Nor is it a difficult resource to access. New digital tools for dream journaling and analysis make it remarkably easy to explore this level of meaning in dreams. Whatever weird or upsetting contents dreams may have, their power as an honest mirror of psychological truth makes them a valuable ally for any spiritual practice.

The Lower Self

Even if some level of meaning is granted to dreaming, it might still seem like a spiritual distraction because the meaning relates to the “lower self.” Dreams draw you down into the trivial concerns of your mundane ego and its fears, desires, attachments, and entanglements. True spiritual development in this view requires trying to rise above the petty dramas of dreaming so your higher self can emerge.

Many dreams do revolve around the ordinary problems of everyday life, with the scattered, flitting attention that Buddhists call “monkey mind.” But if that is the only way you think about dreams, you may overlook two potential spiritual values that are readily available within your dreaming experience.

The first is the rare but significant occurrence of what psychologist C.G. Jung termed “big dreams.” While most dreams are relatively mundane and easily forgotten, a few burst into long-term memory with hyper-vivid images, intense emotions, extraordinary characters, or otherworldly settings.

These are the kinds of dreams that Jung found to have the most important relevance to the individual’s psychological growth and spiritual development. Since Jung, many psychologists (e.g., Harry Hunt, Roger Knudson, Don Kuiken, Kate Adams) have also investigated the experiential effects of highly intensified and impactful dreams.

Even if you ignore your dreams regularly, it may be worthwhile to consider the two or three most memorable dreams of your life, whether they occurred recently or back in childhood. Big dreams can be very strange, much stranger than ordinary “little” dreams, so take your time to reflect on their meanings.

As you do so, you may find that your big dreams reveal surprising psychological insights directly relevant to your spiritual practices.

The second thing to consider is the benefits of keeping a long-term dream journal, which psychologists from Jung onward have recognized as an excellent source of personal and scientific insight. (G. William Domhoff and Adam Schneider’s dreambank.net offers good evidence on this point.) The benefits of a dream journal do not depend on any special interpretations, nor do they require an abundance of spectacular big dreams.

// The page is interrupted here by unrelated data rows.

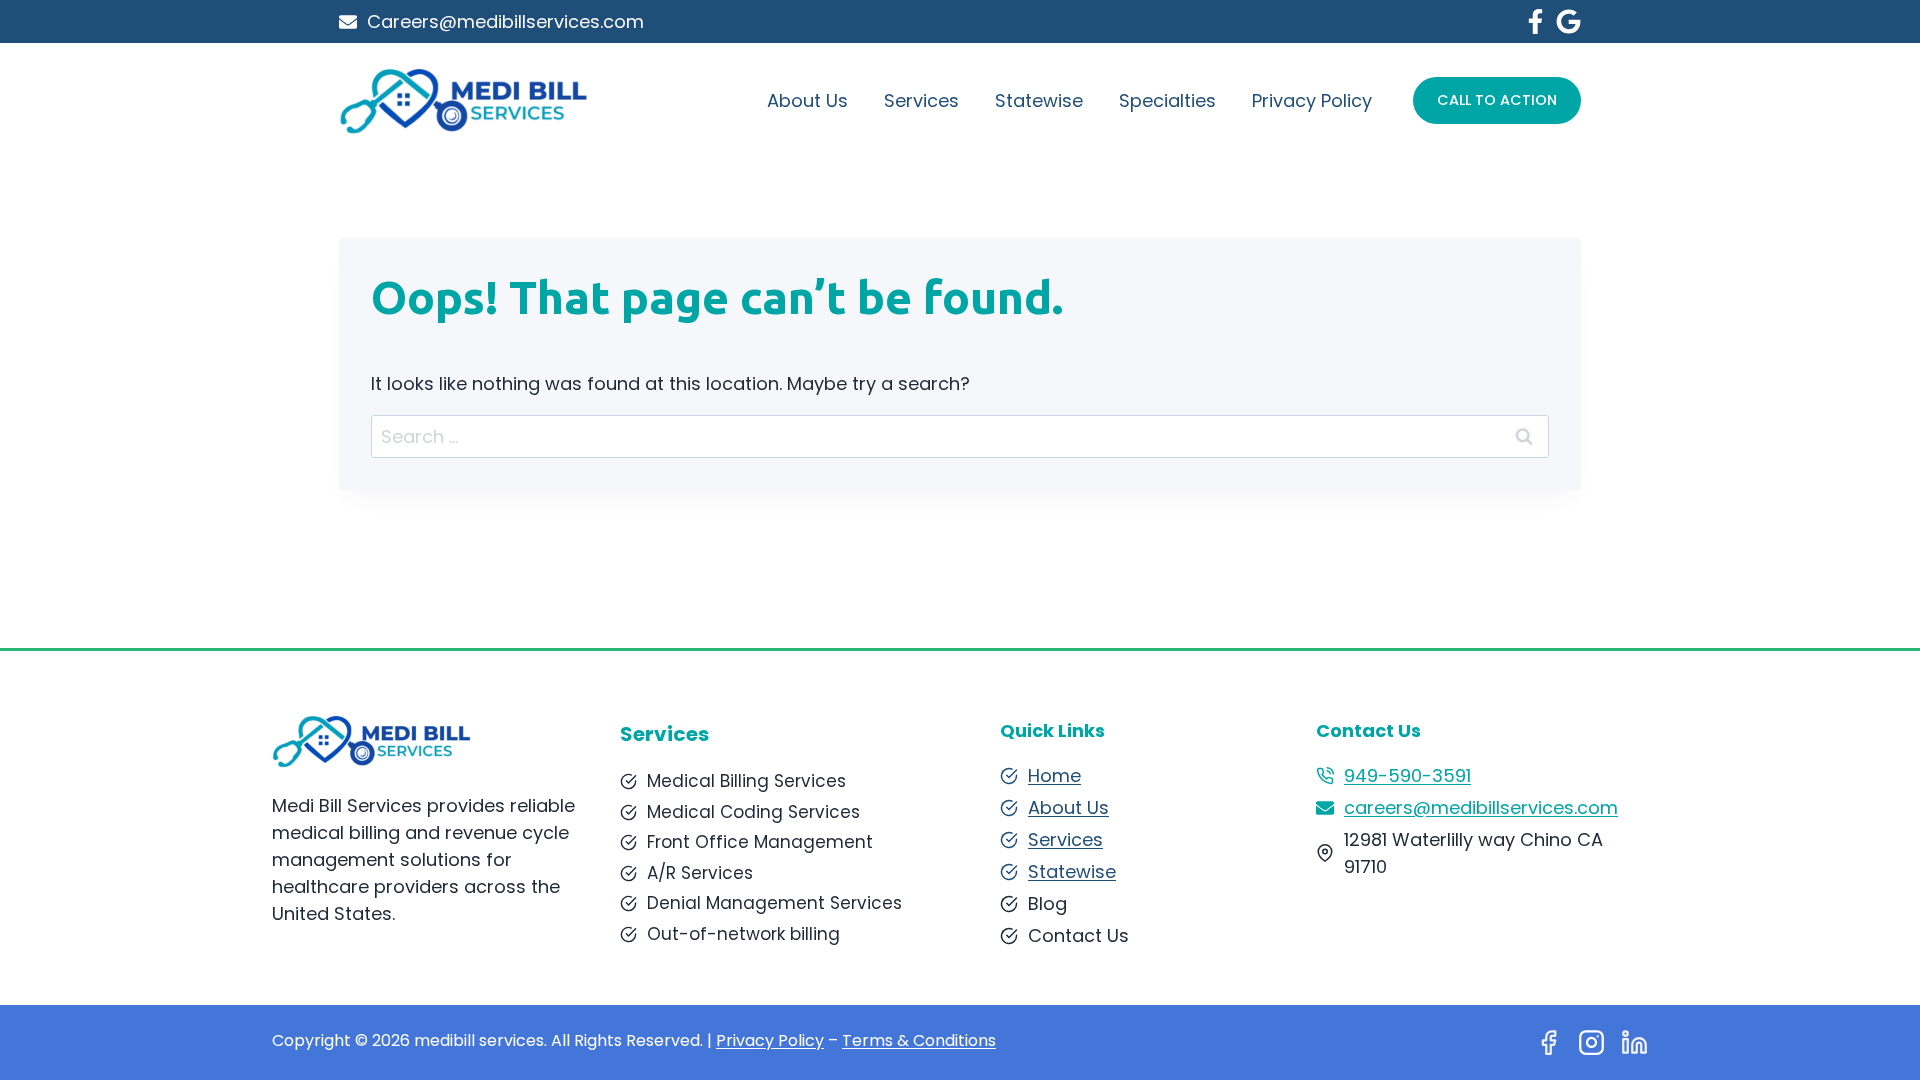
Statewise (1039, 100)
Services (921, 100)
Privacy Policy (1312, 100)
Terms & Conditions (919, 1040)
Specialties (1167, 100)
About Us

Simply keeping a record of your dreams over time can become a spiritual practice, a kind of ongoing contemplative dialogue with the dreaming powers of your psyche. Many people who keep a dream journal do so for precisely this reason: to enhance their sense of spiritual vitality in life.

Within the open-ended dialogue of the dream journal, the language of “higher” and “lower” selves recedes, and what emerges in its place is a process of integrating your whole self as you grow into the fullness of your human potentiality.